The presidential election ends — we hope! — Tuesday.
Below we offer our last ratings of the race, our look at the truly competitive states on the eve of this most unpredictable of elections. While we moved two states in Donald Trump’s direction on the second-to-last day of the campaign, the overall map still clearly favors Hillary Clinton: She has 275 electoral votes solidly or leaning her way — five more than she needs to win the White House on Tuesday night. In fact, even if Trump holds all of the states either solidly or leaning his way and wins all three states currently rated as “toss-ups,” he is still seven electoral votes short of 270.
Our big change on the eve of the election is to move North Carolina from “lean Democratic” back to “toss-up.” From mid-September to mid-October, Clinton led in 19 of the 20 polls conducted in the state. But, of the nine most recent polls, four show Clinton ahead, three show Trump in the lead and two project a tie. Trump has a 1.4 percent edge in the RealClearPolitics polling average.
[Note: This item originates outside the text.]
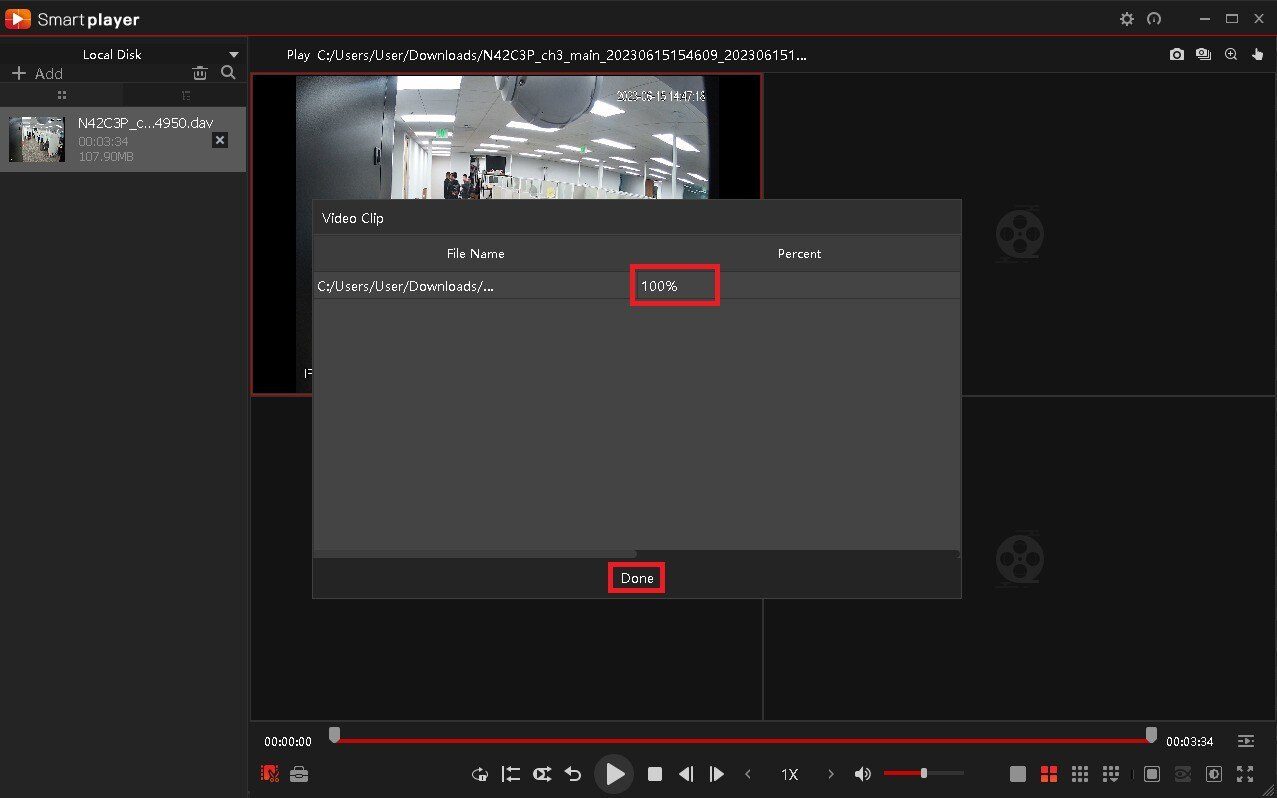Click the volume slider handle
The height and width of the screenshot is (798, 1277).
(x=924, y=773)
And, unlike the early voting in Florida and Nevada that appears to have favored Clinton, North Carolina’s early vote has been much more of a mixed bag. While more than 3 million votes have been cast early, black turnout is down from where it was in 2012, while white turnout has surged more than 300,000 as compared with the last election. That should be good news for Trump.
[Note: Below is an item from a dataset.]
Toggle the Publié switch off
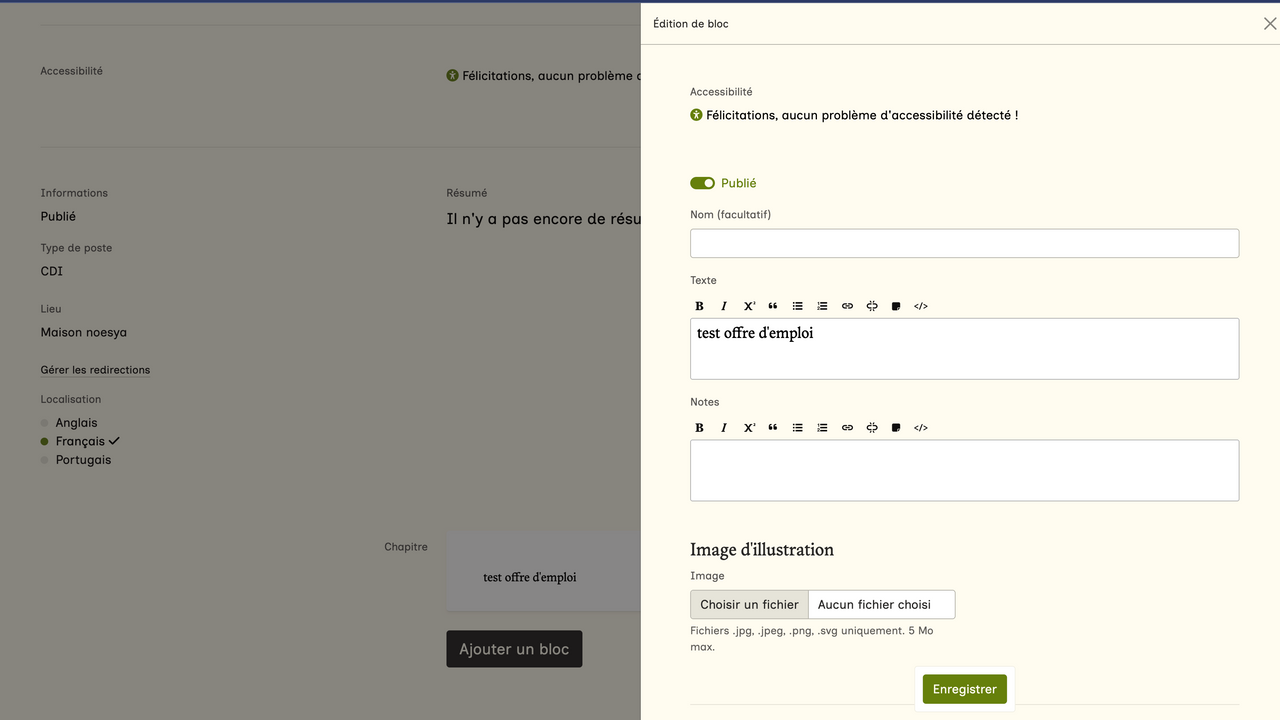 702,183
The other change in our final map is that Utah moves back to “lean Republican” from “toss-up.” Trump is drastically underperforming in the Beehive State, and the presence of Brigham Young University grad (and Mormon) Evan McMullin on the ballot is a major problem. But the last five polls in the state have shown Trump with leads ranging from five points to 11 points, and his average lead, according to RCP, is in the low double digits. Utah was always going to be a tough state for Clinton, given the conservative nature of its electorate. And Trump appears to have done just enough to hold it.